#### [WRITTEN EXERCISE]
Please quote the listing from the line with "You are a GUI" up to and including the line with "pos(1038,125)", word for word.

#### [THE DATA]

====

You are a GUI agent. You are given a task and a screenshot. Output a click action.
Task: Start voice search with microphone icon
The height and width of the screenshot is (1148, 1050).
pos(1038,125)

====

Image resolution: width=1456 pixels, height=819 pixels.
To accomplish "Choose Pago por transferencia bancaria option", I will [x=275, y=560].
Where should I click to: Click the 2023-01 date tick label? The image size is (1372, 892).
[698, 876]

====

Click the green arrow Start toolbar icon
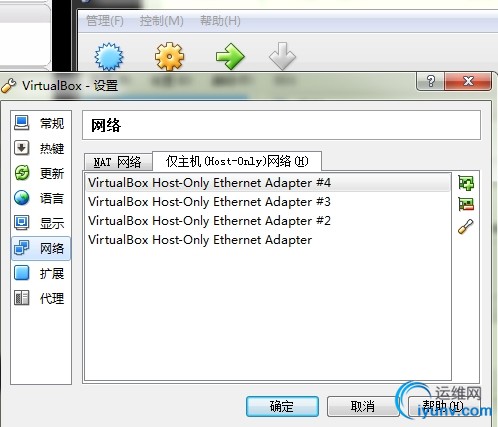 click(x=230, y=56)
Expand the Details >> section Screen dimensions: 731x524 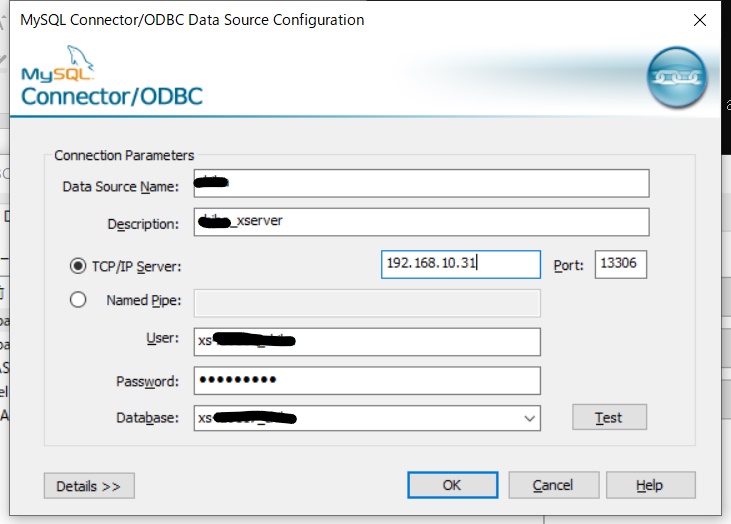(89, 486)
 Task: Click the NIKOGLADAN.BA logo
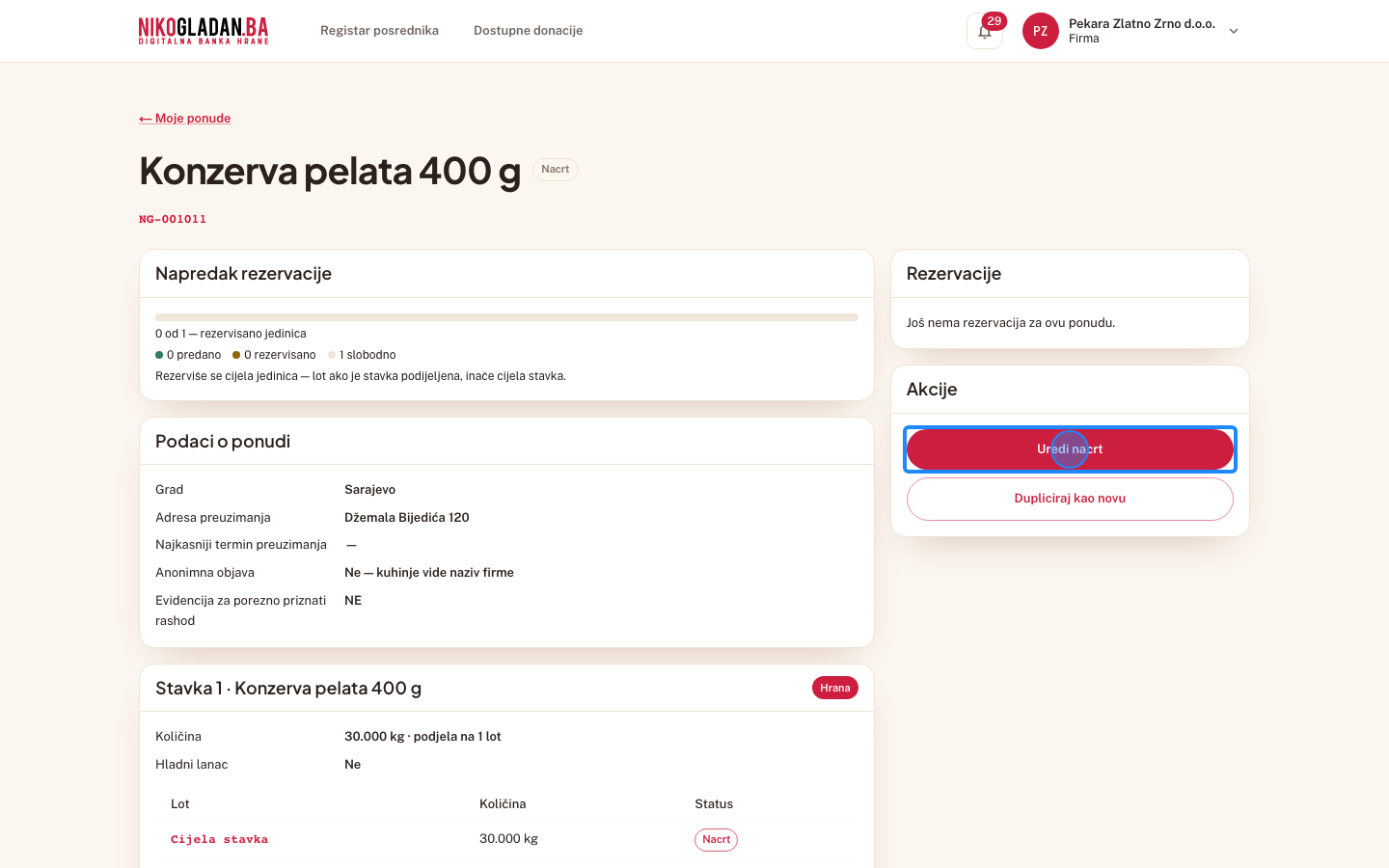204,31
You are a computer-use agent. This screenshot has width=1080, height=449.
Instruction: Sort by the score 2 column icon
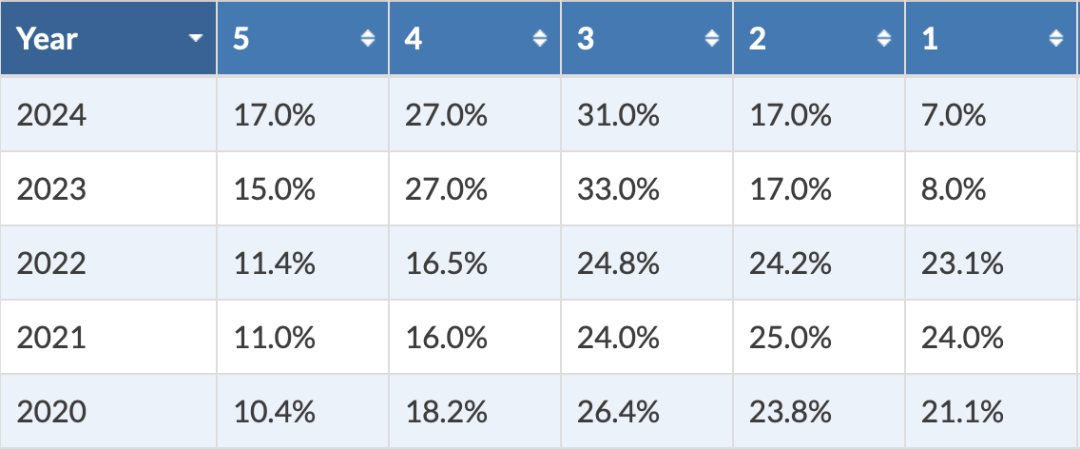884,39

====

#### [FULL ANSWER]
You are a GUI agent. You are given a task and a screenshot. Output a click action.
Task: Start voice search with microphone icon
The height and width of the screenshot is (1148, 1050).
pos(1038,125)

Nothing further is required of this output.